Excerpt provided —
/---
The more 'arcane' git operations like rebasing, history rewriting, etc., are at the end of the day nothing more than graph operations, updating a bunch of pointers and moving nodes around.  If you begin thinking of your repo as a graph and forget traditional VC notions of branches, you'll find that git suddenly starts to "makes sense", and you'll be able to do amazing things to your repo without losing your way.

[...]
> ([...] there's nothing worse than accidentally loosing a bunch of important code, or finding you need to undo a bunch of changes that didn't work out.)

If you think in terms of graphs, you'll hardly ever need to worry about losing changes.  Just think in terms of code: if you were given a bunch of pointers to nodes in a graph, and you need to update these pointers, what's the safest way to do it?  Easy: just save the pointers to some local variables, then do whatever updates you want, and if it doesn't work out, just overwrite the pointers with the saved values, and you're back to where you started.

In git, because everything is SHA-hashed, nodes are actually immutable. Even the so-called history rewriting, technically speaking, isn't really "rewriting"; it's actually creating a NEW subgraph that just happens to be similar to the older part of the graph plus some changes, and updating your refs (pointers) to point to nodes in the new part of the graph instead.  In git, nodes that have nothing pointing to them are considered garbage; `git gc` will delete them from the graph.  So once all your pointers are pointing to the new nodes, you've effectively discarded the old nodes; hence the overall effect is "rewriting" the graph.  But if you still keep a ref to the old nodes, they will still be there; nothing is be lost.
\---
Work to do —
1) In the git excerpt, what does `git gc` do?
2) List, in order, the steps the git excerpt gives as the safest way to update a set of pointers to nodes in a graph.
3) Using the git excerpt, explain why old nodes are not lost after history rewriting as long as you keep a ref to them.

Provided material —
/---
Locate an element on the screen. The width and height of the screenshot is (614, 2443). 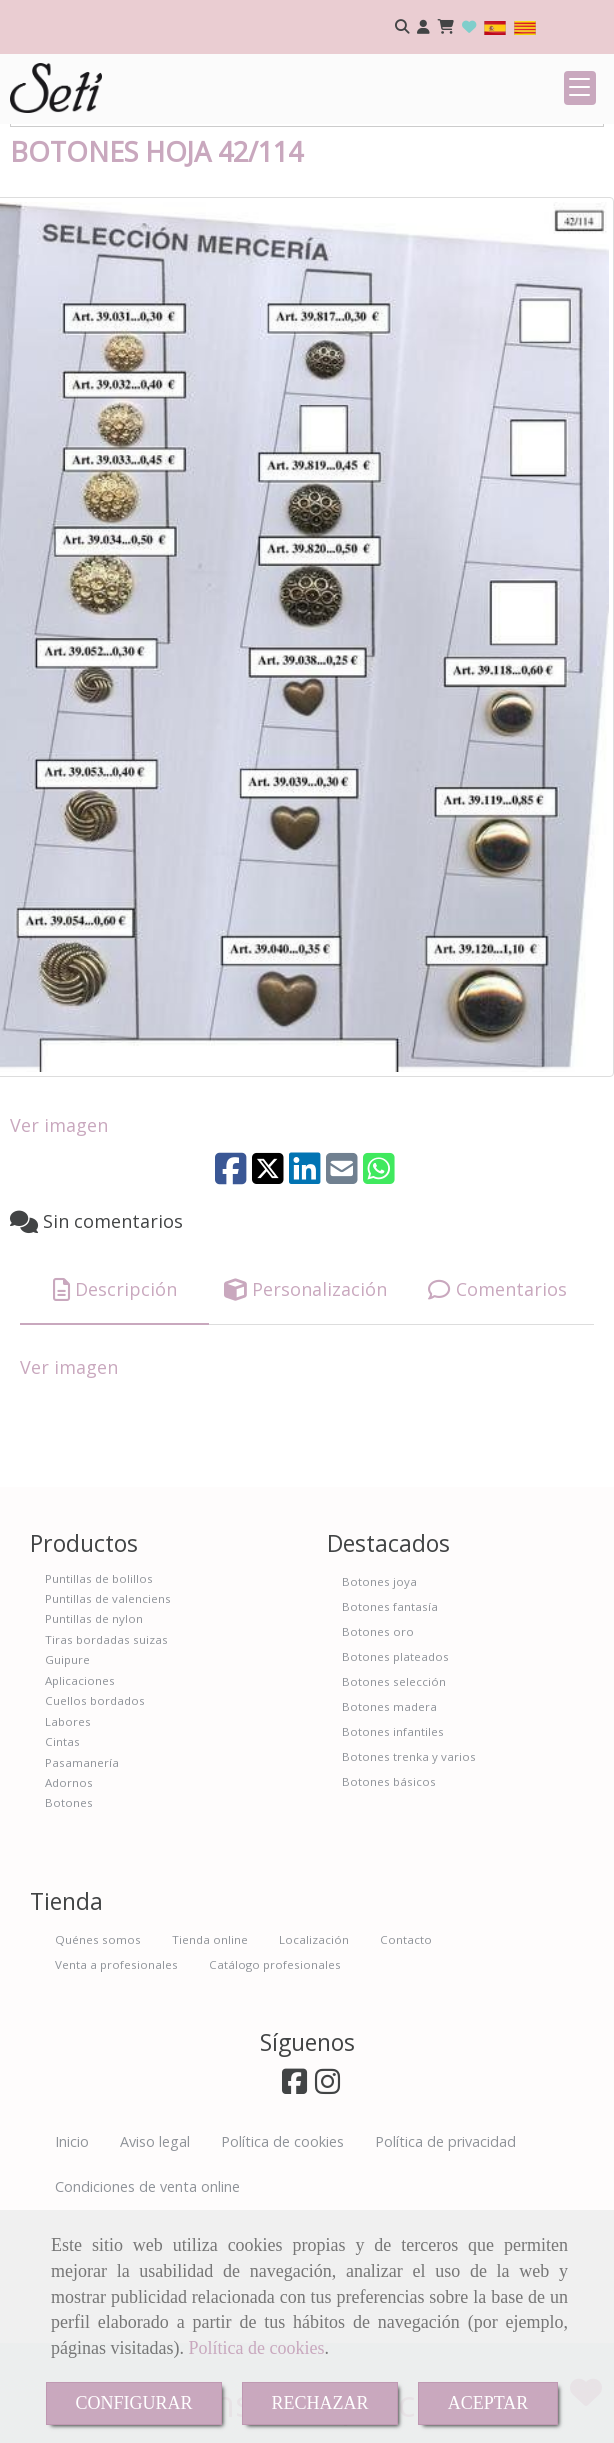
\---
Results for the exercise —
1) It deletes from the graph any nodes that have nothing pointing to them.

2)
1. Save the pointers to some local variables.
2. Make whatever updates you want.
3. If it doesn't work out, overwrite the pointers with the saved values to get back to where you started.

3) Because everything is SHA-hashed, nodes are immutable, so history rewriting doesn't change them. Instead it creates a new subgraph and moves your refs to point at it. Only nodes with nothing pointing to them count as garbage for `git gc`, so old nodes that still have a ref stay in the graph.